EXERCISE: Below are the records; copy out every line that holds the word "screenshot".

DATASET RECORDS:
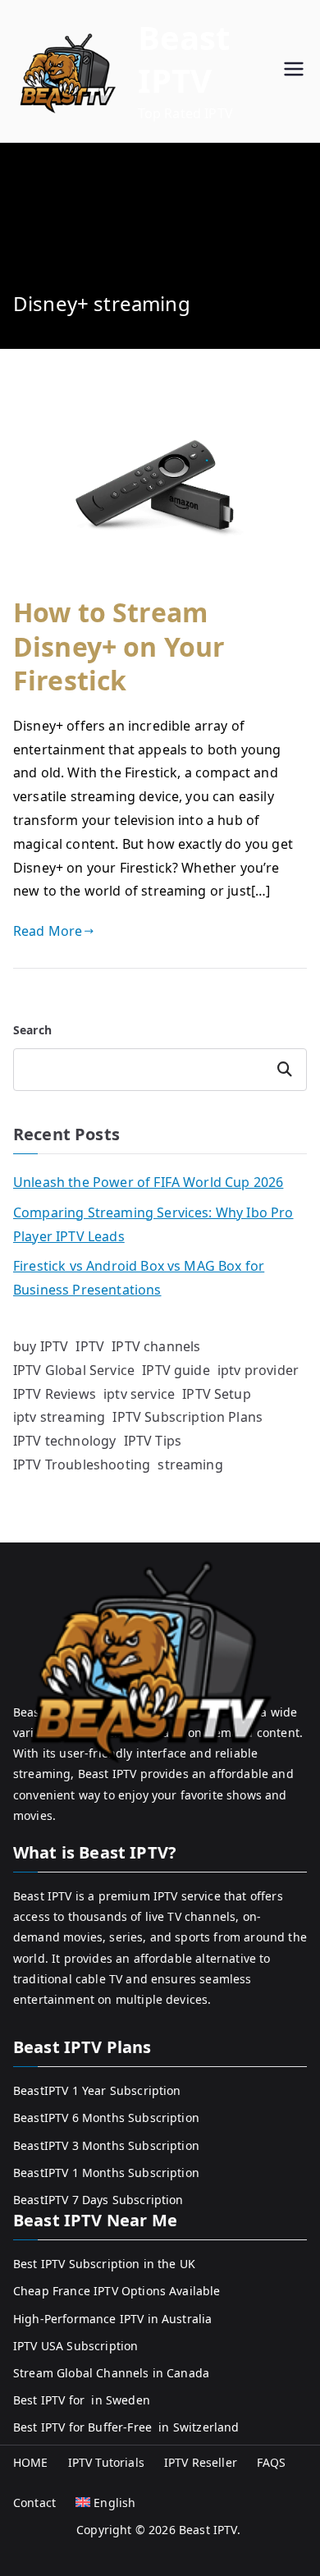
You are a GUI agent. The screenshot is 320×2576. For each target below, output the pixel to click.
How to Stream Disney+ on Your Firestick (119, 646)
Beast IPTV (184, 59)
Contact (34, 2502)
---
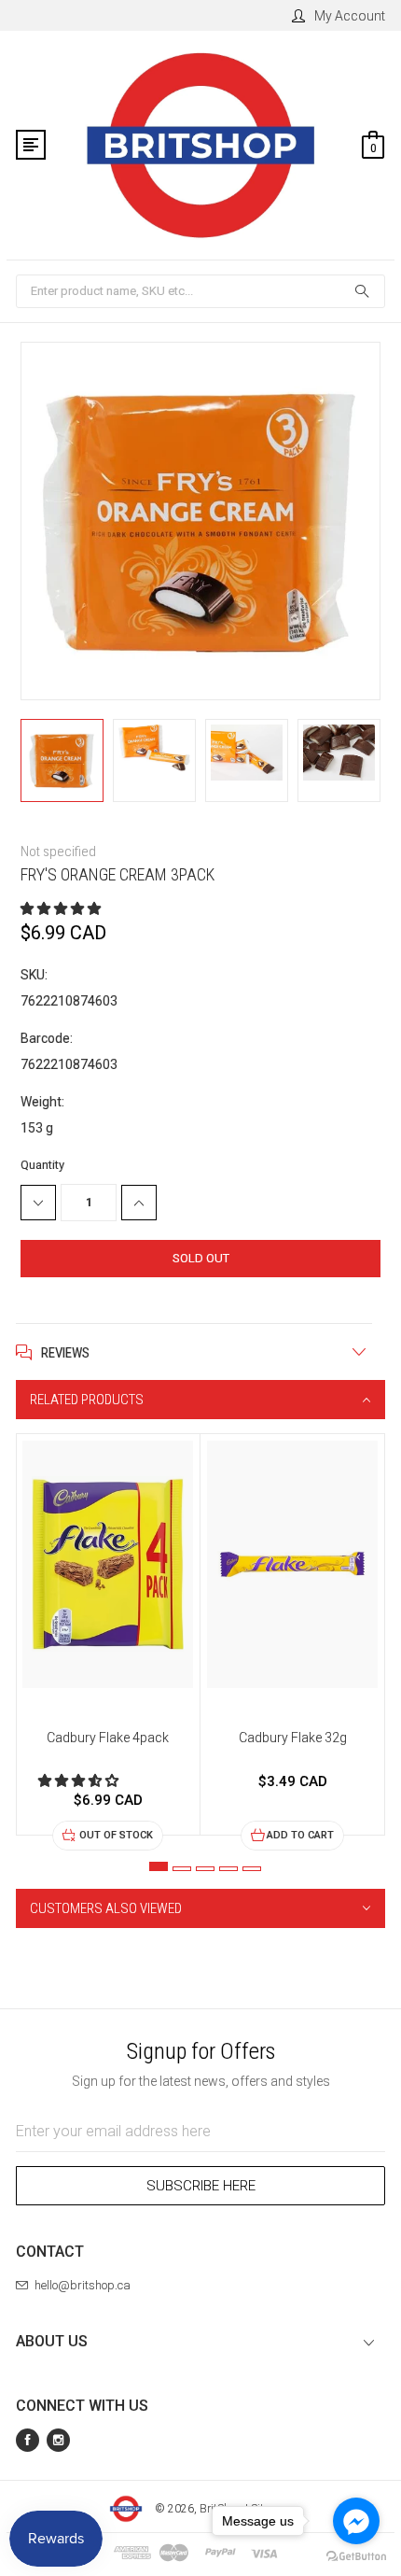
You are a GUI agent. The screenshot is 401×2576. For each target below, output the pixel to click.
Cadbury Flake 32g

SOLVED PROBLEM:
You are a GUI agent. The screenshot is 320×2576. For each target below, output the pixel to click.
You are a GUI agent. The screenshot is 401×2576. For each target below, output the pixel to click.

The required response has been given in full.